Task description
Every line from the one containing "The height and" to the end of the data below should be copied exactly, but pictures should not.

Exercise data
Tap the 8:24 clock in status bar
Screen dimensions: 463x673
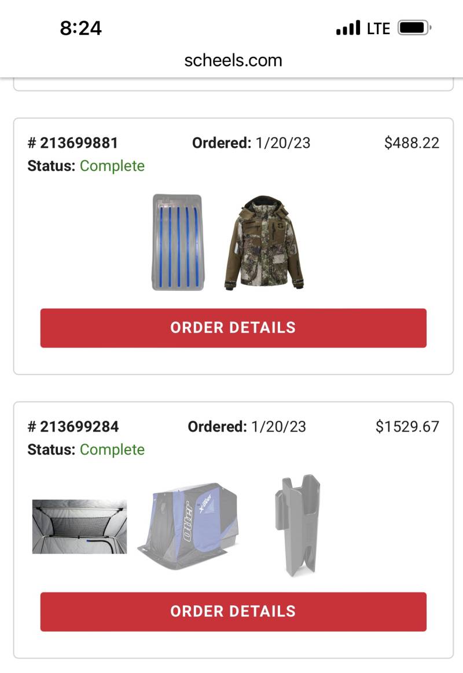(80, 28)
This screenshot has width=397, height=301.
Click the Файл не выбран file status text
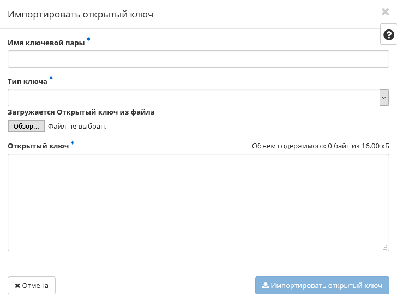pyautogui.click(x=77, y=127)
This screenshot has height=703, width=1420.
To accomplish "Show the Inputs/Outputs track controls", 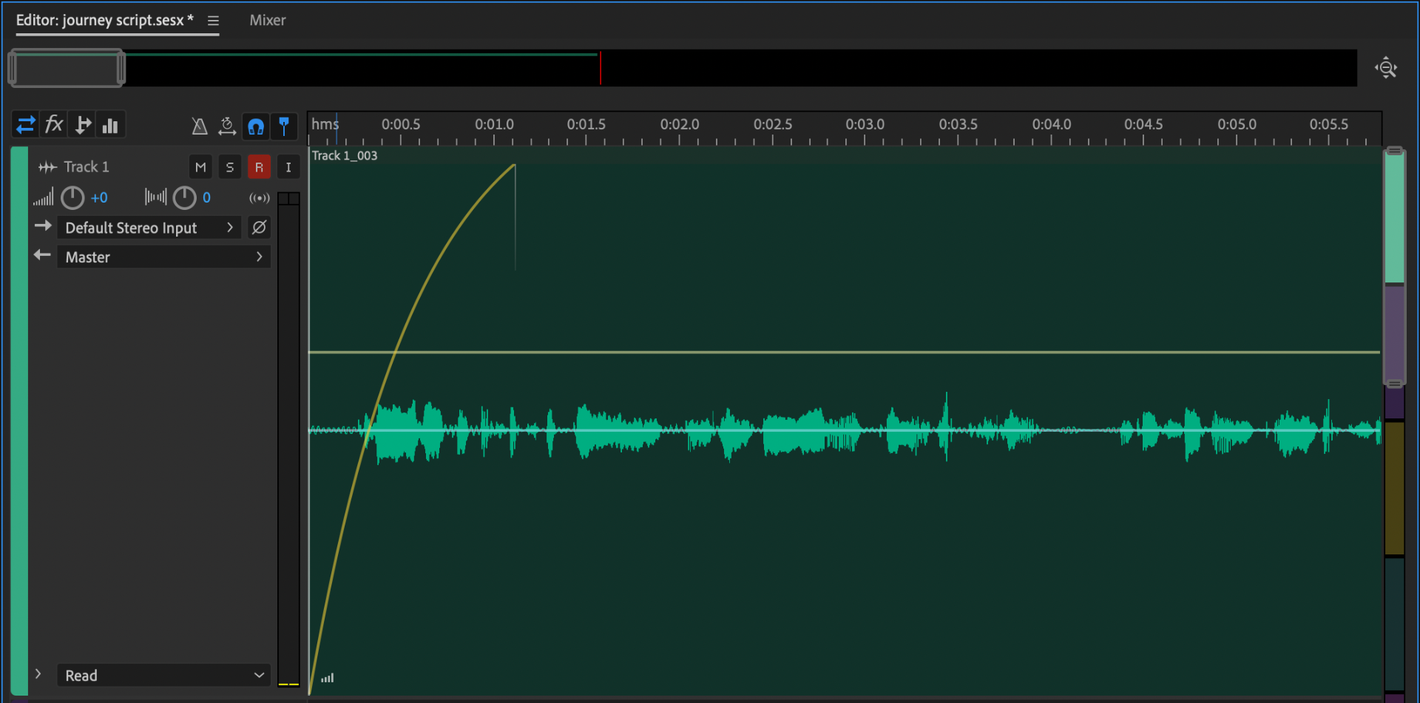I will 26,125.
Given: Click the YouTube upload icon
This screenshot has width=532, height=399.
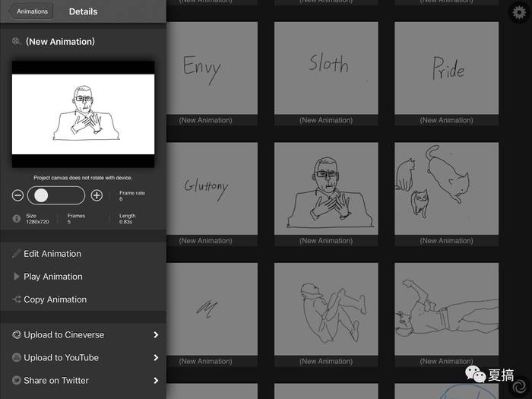Looking at the screenshot, I should coord(16,357).
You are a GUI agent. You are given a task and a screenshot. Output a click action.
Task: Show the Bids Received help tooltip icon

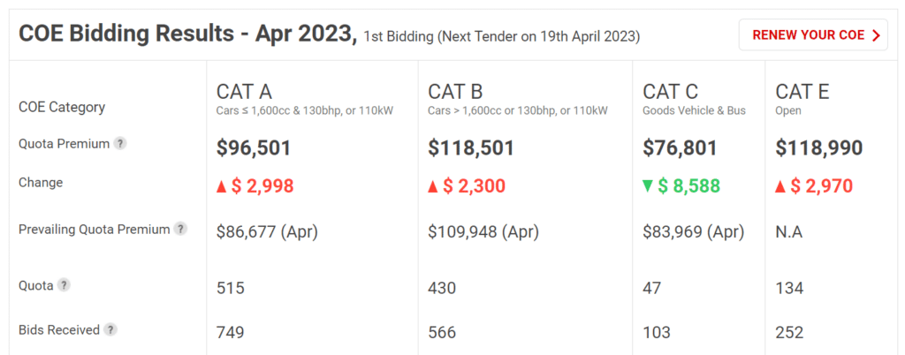[x=110, y=329]

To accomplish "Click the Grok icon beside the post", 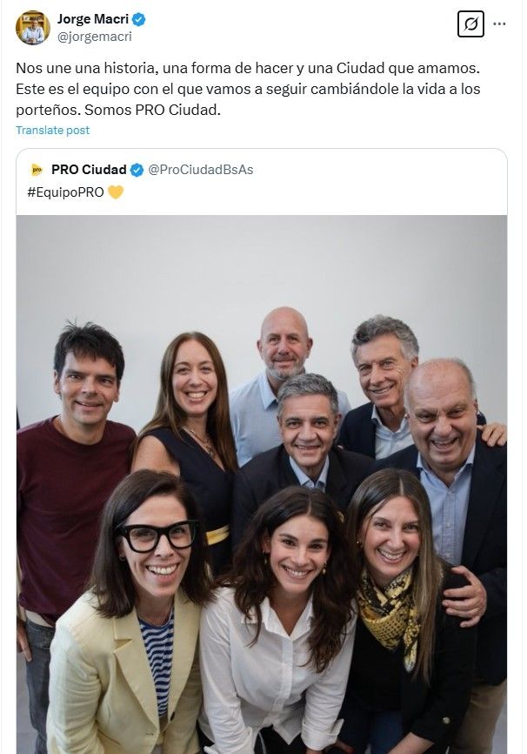I will 470,24.
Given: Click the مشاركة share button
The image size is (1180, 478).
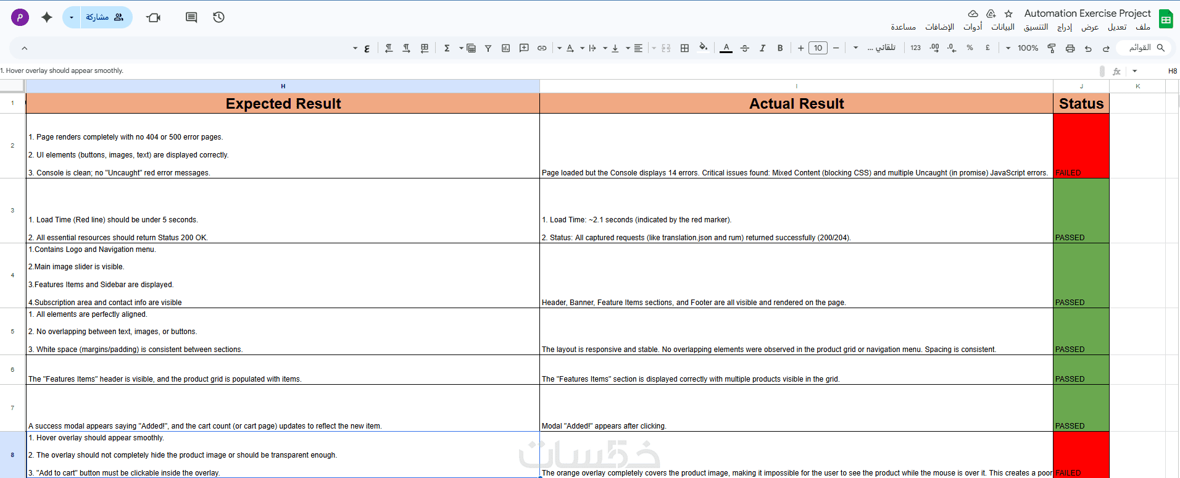Looking at the screenshot, I should point(105,17).
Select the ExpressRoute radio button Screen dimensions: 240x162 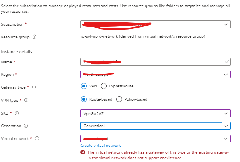point(104,86)
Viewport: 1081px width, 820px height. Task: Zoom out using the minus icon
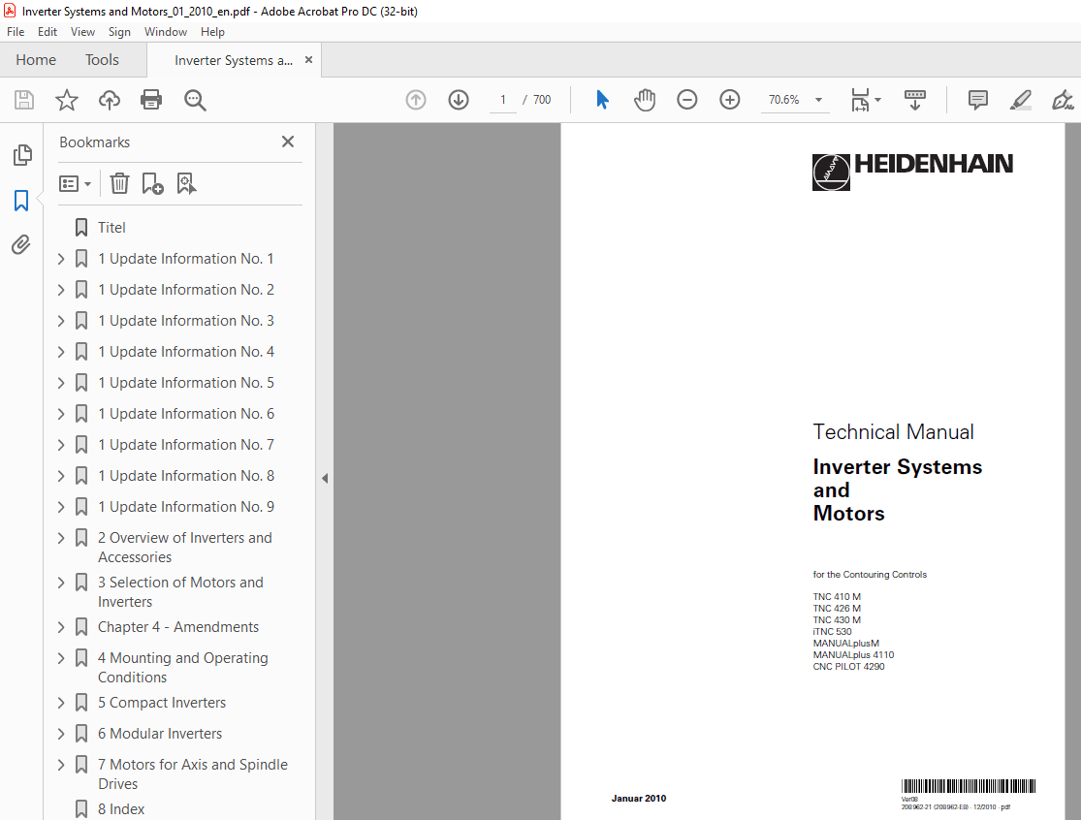(687, 100)
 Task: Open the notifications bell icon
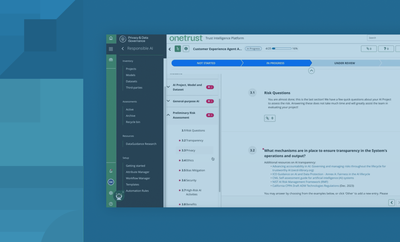111,171

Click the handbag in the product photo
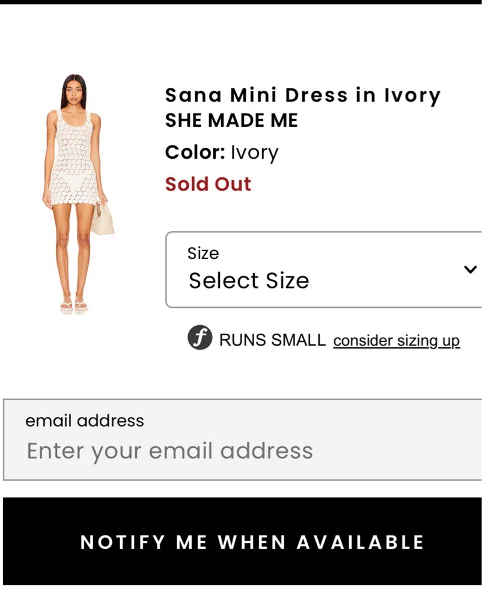(x=102, y=219)
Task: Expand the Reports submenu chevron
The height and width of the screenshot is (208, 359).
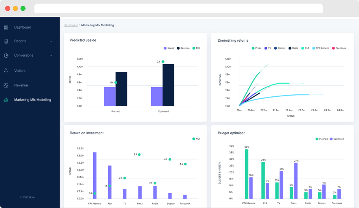Action: pos(51,42)
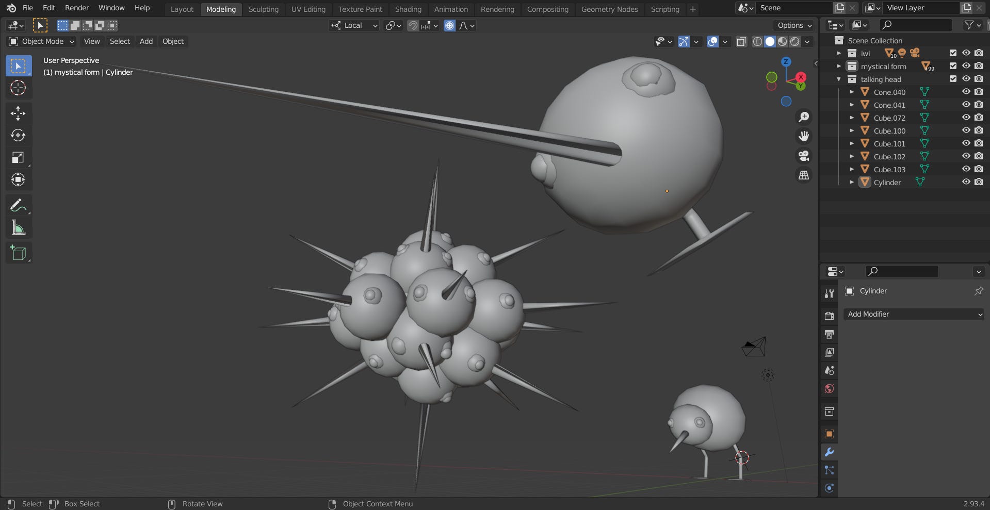Select the Measure tool
This screenshot has width=990, height=510.
pos(18,227)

Result of the exercise
The height and width of the screenshot is (208, 359).
Action: pos(51,42)
Select the Measure tool
This screenshot has width=990, height=510.
pos(18,227)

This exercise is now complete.